→ **To-do list**:
1. Answer these questions from the Brooklyn Nights excerpt, one answer per line:
(a) What brand of cigarette is Frank Daley smoking?
(b) For how long has he rented the room?
(c) What color is the sandal on the woman's left foot?
2. Translate this sentence from the Brooklyn Nights excerpt into Spanish: "It had kept him alive and out of jail since the war."
3. Please duplicate the passage of the Brooklyn Nights excerpt that begins with the words containing "First Page Critique–Brooklyn" and ends with "consideration – Brooklyn Nights.".

→ **Excerpt to read**:
Thursday, July 24, 2014

First Page Critique–Brooklyn Nights

Jordan Dane
@JordanDane


iStock_000002398839Small
Purchased image from iStock by Jordan Dane/Novel Shout Media



Now time for another edition of FIRST PAGE CRITS, brought to you by TKZ. One intrepid author. One daring submission. My two pennies worth on the flip side. Care to play along? Read the opening 400 words to a courageous author’s work and give constructive criticism. Now for your consideration – Brooklyn Nights.



Brooklyn Nights
Chapter 1

The room glowed green in rhythm with the flashing neon of Gerry’s Irish bar across the road and two stories down. Frank Daley, fully dressed and lying on his back on the cheap bed, put a period on the light show with the red tip of his Chesterfield.

The sounds and smells of the Brooklyn neighborhood floated through the open window, Antonio’s Pizza Pies blending with the odors of cigarettes, sweat, and sex that filled the fleabag he had rented for the month. It’d have to do. He’d lose his security deposit anyway, once he robbed the joint.

The whore beside him stunk of cheap whiskey, her snores a discord of nasal wheezes that drowned out conversations of the restaurant patrons below as they came and went to an irritating bell dangling above the door. He leaned over and pinched her nose until she opened her mouth to breathe. What came out overwhelmed all other aromas, pleasant or otherwise.

She was naked except for a pair of black lace panties and a gold strapless sandal on her left foot, the heel worn on one side. He had noticed it earlier on their walk up the staircase. There was no significance to the worn heel, but it represented something he knew that no one else did. It was one of his better qualities, a keen sense of observation. It had kept him alive and out of jail since the war.

Her breasts rose and fell with her breathing, the air once again escaping through the clogged nostrils. Between the bell over Antonio’s door and her nose music it sounded like a bad Salvation Army band.

→ **Recorded data**:
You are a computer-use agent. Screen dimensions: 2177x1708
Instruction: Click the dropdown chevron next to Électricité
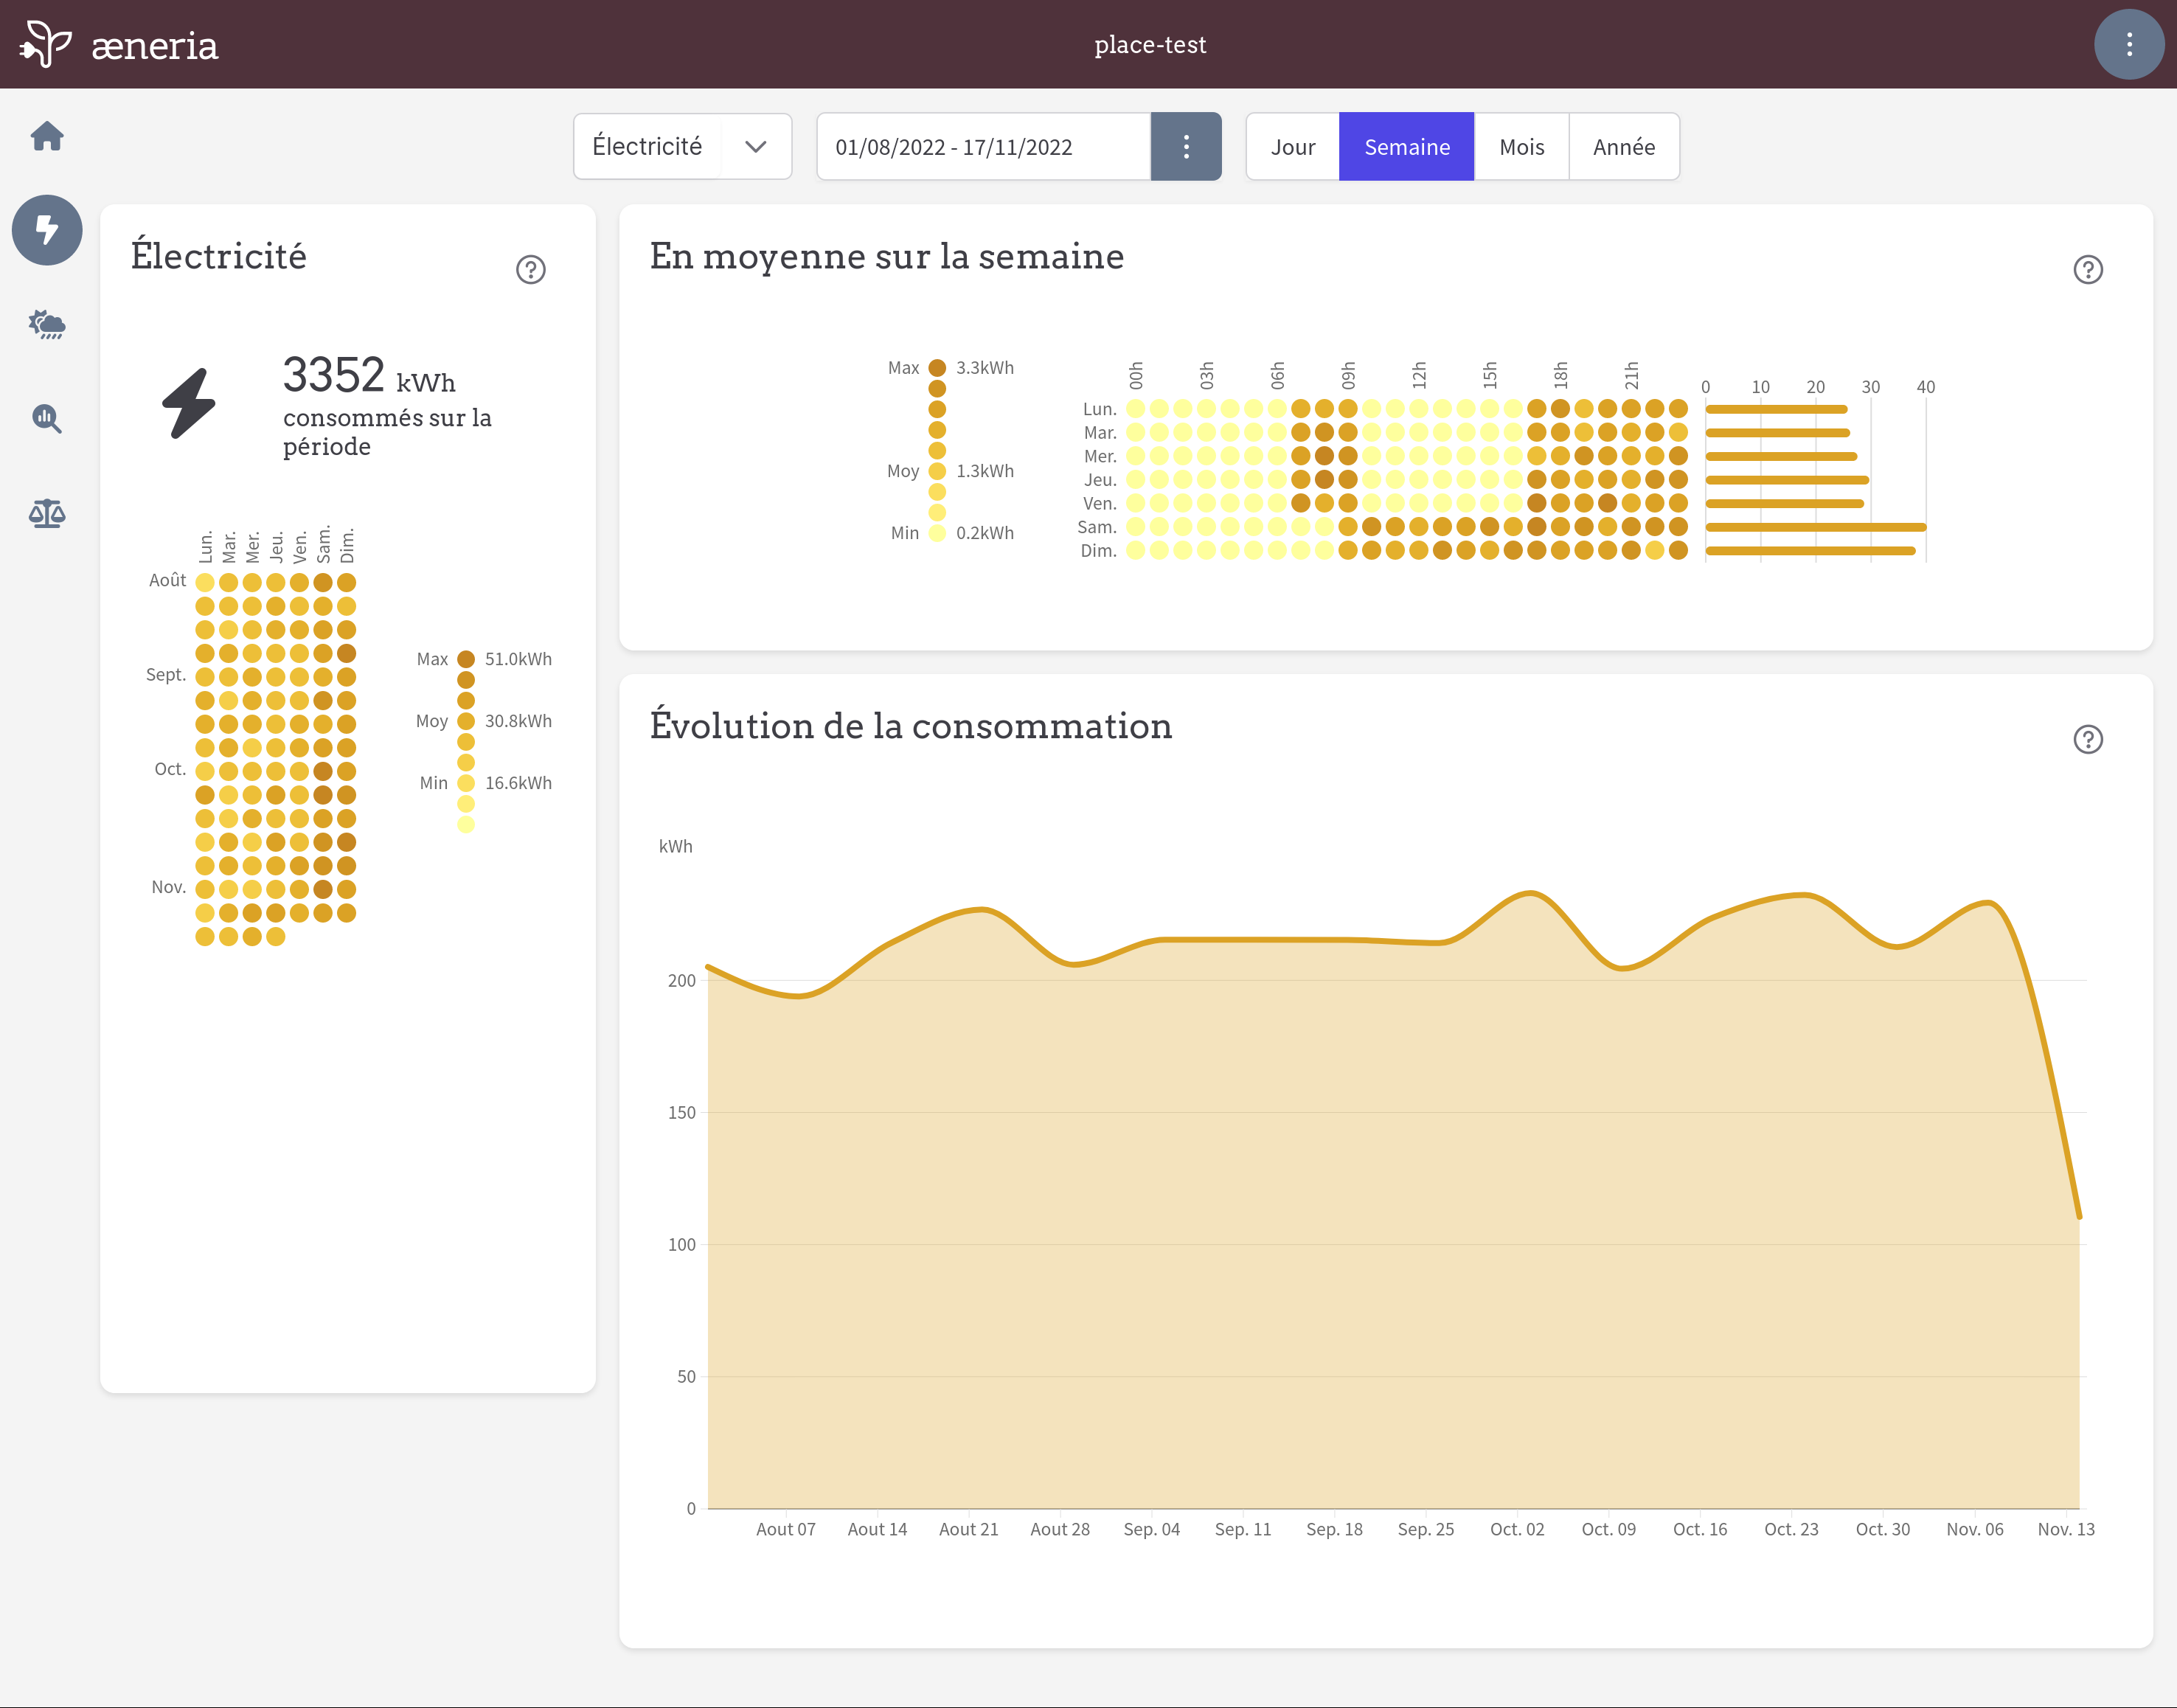coord(756,147)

→ **Task responses**:
1.
(a) Chesterfield
(b) For the month
(c) Gold

2. Lo había mantenido con vida y fuera de la cárcel desde la guerra.

3.
First Page Critique–Brooklyn Nights

Jordan Dane
@JordanDane


iStock_000002398839Small
Purchased image from iStock by Jordan Dane/Novel Shout Media



Now time for another edition of FIRST PAGE CRITS, brought to you by TKZ. One intrepid author. One daring submission. My two pennies worth on the flip side. Care to play along? Read the opening 400 words to a courageous author’s work and give constructive criticism. Now for your consideration – Brooklyn Nights.